At the Dec. 19, 2018, omnibus hearing, the court denied without prejudice the fee examiner’s motion to impose additional presumptive standards. The new proposal incorporates comments from professionals. However, it maintained a 5 percent a year limit on rate increases for partners/shareholders and a 7 percent-a-year presumptive limit on “step,” or seniority, increases for associates.
Through the interim period that ended in September, firms subject to the Puerto Rico Oversight, Management and Economic Stability Act’s (Promesa) fee-review process have requested more than $306 million in total interim compensation, at least $5.9 million of the total attributable solely to rate increases, Williamson said. “That is the amount requested to date that, with or without specific client and Court approval, is the direct result of increases in the hourly rates charged at the outset of each professional’s engagement,” he explained.

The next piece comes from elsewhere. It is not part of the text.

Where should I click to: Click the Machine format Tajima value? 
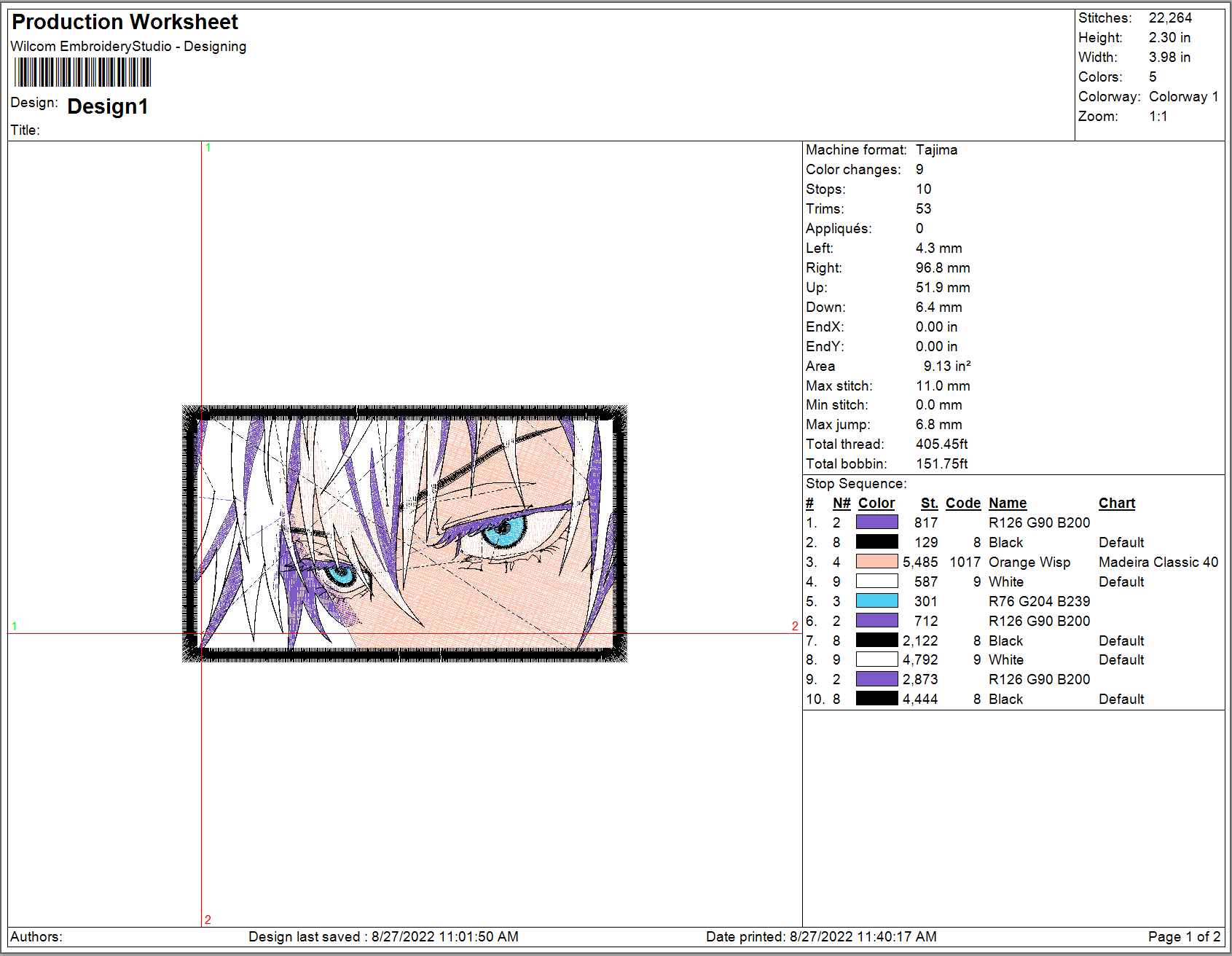point(936,149)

Through the third interim period (February through May 2018), the collective and cumulative rate increases totaled almost $4 million. While the 2018 cost increases for the 50 largest firms exceeded 7 percent, according to a Citi report, Williamson said the goal is not to try to regulate professional revenue or profit, but to suggest boundaries for prospective hourly rate increases that comply with Promesa’s reasonableness standards and seek to manage both the immediate and long-term impact on the cost of the proceedings.
At the December hearing, the court noted the “unique situation” presented to professionals by these proceedings, asking the fee examiner to reconsider the initial rate increase recommendations and noting a 2 percent annual rate of inflation in New York, where most of the law firms are located.
The fee examiner said the Feb. 15 decision by the U.S. Court of Appeals involving the composition of the Promesa-established fiscal oversight board for the island “does not conclude that constitutional litigation, nor have all of its consequences yet been felt or appreciated,” and that he “already has engaged professionals on the continuing need to avoid duplicative efforts with further appeals or related activity involving the legislative and executive branches of the federal or Commonwealth governments.”
Williamson also said a particular difficulty inherent in Promesa’s Title III structure, given the board’s role as debtor representative, has been identifying the “client” of each financial adviser. For example, Deloitte Financial Advisory Services and Ernst & Young LLP are both financial advisers to the commonwealth, with Ernst & Young LLP reporting to the board and Deloitte FAS reporting to Puerto Rico’s Fiscal Agency and Financial Advisory Authority (Aafaf by its Spanish acronym). Many financial professionals, whether working for a flat fee or an hourly fee, provide advice on one or more aspects of a debtor’s finances. However, for example, Ankura Consulting Group is the financial adviser to the Puerto Rico Electric Power Authority and no other debtor.